Balelas (ou não) da Rua

Nem tanto ao Mar, nem tanto à Terra

quinta-feira, 2 de janeiro de 2014

Voltar

Volto a ti em todas as noites frias em que leio, numa conturbada mescla de êxtase e receio, de profundo alheamento pelo medo de me tornar demasiado próximo, demasiado íntimo das tuas palavras, nunca sabemos a quem escrever ou o que escrever para nós, sempre uma certa indecisão plácida de nos lermos nas palavras, uma Ricardiana tentativa de separar de nós o que acreditamos ver de nós mesmos. Todo este processo de aproximação/afastamento provoca um atrito leve na alma, um desassossego delicadamente saboroso, como uma pequena fria lambida pelo oceano salgado das tuas letras, inicialmente um ardor profundo que nos acorda, depois um silêncio apaziguador de quem fere os olhos com a escuridão e se deixa ir sem medo até à luz, não sossegado e ignorante mas ansioso e desperto, todo isto é demais e tudo isto é tão bom.
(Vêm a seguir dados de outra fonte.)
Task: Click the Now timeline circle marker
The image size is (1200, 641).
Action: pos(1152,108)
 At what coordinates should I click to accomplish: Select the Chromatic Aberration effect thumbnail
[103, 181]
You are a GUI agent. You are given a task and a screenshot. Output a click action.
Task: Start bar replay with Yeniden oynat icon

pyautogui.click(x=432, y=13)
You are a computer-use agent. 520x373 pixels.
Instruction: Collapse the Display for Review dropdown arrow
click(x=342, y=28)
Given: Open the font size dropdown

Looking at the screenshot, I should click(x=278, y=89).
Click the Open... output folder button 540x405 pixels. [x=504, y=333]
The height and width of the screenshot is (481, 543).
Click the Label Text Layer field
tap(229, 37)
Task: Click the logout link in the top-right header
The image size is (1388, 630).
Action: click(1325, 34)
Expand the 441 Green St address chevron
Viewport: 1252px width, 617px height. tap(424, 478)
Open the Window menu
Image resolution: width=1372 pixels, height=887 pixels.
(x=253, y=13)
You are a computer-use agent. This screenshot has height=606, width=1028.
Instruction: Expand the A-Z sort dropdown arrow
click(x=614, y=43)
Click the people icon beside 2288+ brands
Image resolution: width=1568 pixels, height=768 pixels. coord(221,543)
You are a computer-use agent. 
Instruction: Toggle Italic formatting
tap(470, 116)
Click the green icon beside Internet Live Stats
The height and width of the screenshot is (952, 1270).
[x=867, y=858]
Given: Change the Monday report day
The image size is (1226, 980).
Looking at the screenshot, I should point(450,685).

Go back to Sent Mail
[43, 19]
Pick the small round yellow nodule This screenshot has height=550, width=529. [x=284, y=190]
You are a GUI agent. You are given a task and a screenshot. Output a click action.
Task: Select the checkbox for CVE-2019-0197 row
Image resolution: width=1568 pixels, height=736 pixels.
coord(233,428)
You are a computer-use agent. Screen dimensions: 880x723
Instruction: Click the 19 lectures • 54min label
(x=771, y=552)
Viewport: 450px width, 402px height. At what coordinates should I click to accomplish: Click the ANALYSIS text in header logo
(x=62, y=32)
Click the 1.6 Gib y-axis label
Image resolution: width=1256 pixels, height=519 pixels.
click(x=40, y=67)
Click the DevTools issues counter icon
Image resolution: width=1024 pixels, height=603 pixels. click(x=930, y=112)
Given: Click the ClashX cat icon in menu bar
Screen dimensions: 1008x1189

Sentir de ti o bafo vivo da inteligência sentimental, não me tinha lembrado deste conceito antes mas se não existir é teu, inteligência sentimental, ter a precisão cirúrgica de dissecar os sentimentos em cada frase, muitas vezes curta, mas extensível para dentro até ao infinitivo das almas, até ao termo dos corpos.
Por muito longe que estejamos, por muitas ausências que partilhamos, umas tuas, outras minhas, infelizmente sempre nossas, sabemos, acredito que sim, voltar ao início, voltar à nossa praia nos meus rochedos que partilhamos e nos muitos silêncios que nos ouviram chorar por dentro.
Algures na rua onde passas passa um vento que é meu, como o café me traz sempre uma lembrança tua.
Talvez um dia as lembranças acabem e se tornem momentos, até lá, volto a ti nas palavras inteligentemente sentimentais que leio quando me perco e me circunda um único desejo de voltar.